#### [Exercise]
The expected reply is all of the data, returned exactly.

#### [Input material]
___
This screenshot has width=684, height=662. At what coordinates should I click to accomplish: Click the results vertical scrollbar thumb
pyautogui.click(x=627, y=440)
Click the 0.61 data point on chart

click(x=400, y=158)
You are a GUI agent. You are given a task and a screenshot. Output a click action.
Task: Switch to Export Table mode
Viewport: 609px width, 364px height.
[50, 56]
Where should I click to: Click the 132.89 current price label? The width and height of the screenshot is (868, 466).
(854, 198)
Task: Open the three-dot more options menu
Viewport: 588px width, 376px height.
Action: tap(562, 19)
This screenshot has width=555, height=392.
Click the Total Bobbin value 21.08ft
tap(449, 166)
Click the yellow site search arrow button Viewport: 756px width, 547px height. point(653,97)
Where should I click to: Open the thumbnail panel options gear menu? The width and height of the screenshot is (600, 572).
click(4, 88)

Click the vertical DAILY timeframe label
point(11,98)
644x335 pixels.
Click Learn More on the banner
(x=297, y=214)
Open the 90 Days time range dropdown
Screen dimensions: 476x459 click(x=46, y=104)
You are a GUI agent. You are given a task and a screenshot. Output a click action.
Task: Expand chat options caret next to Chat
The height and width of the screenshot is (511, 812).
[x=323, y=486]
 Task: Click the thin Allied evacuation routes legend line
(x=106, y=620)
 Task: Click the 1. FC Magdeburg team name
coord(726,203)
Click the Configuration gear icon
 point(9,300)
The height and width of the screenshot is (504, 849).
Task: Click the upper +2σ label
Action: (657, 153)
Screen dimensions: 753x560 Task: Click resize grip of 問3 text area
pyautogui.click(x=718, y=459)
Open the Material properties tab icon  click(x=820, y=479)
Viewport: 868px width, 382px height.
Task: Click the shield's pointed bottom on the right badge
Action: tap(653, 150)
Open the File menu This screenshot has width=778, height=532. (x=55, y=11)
___
#### [Exercise solution]
This screenshot has width=684, height=662. At what coordinates should I click to accomplish: Click the results vertical scrollbar thumb
pyautogui.click(x=627, y=440)
Click the 0.61 data point on chart

click(x=400, y=158)
You are a GUI agent. You are given a task and a screenshot. Output a click action.
Task: Switch to Export Table mode
Viewport: 609px width, 364px height.
[50, 56]
Where should I click to: Click the 132.89 current price label? The width and height of the screenshot is (868, 466).
(854, 198)
Task: Open the three-dot more options menu
Viewport: 588px width, 376px height.
Action: tap(562, 19)
This screenshot has width=555, height=392.
Click the Total Bobbin value 21.08ft
tap(449, 166)
Click the yellow site search arrow button Viewport: 756px width, 547px height. point(653,97)
Where should I click to: Open the thumbnail panel options gear menu? The width and height of the screenshot is (600, 572).
click(4, 88)

Click the vertical DAILY timeframe label
point(11,98)
644x335 pixels.
Click Learn More on the banner
(x=297, y=214)
Open the 90 Days time range dropdown
Screen dimensions: 476x459 click(x=46, y=104)
You are a GUI agent. You are given a task and a screenshot. Output a click action.
Task: Expand chat options caret next to Chat
The height and width of the screenshot is (511, 812).
[x=323, y=486]
 Task: Click the thin Allied evacuation routes legend line
(x=106, y=620)
 Task: Click the 1. FC Magdeburg team name
coord(726,203)
Click the Configuration gear icon
 point(9,300)
The height and width of the screenshot is (504, 849).
Task: Click the upper +2σ label
Action: (657, 153)
Screen dimensions: 753x560 Task: Click resize grip of 問3 text area
pyautogui.click(x=718, y=459)
Open the Material properties tab icon  click(x=820, y=479)
Viewport: 868px width, 382px height.
Task: Click the shield's pointed bottom on the right badge
Action: tap(653, 150)
Open the File menu This screenshot has width=778, height=532. (x=55, y=11)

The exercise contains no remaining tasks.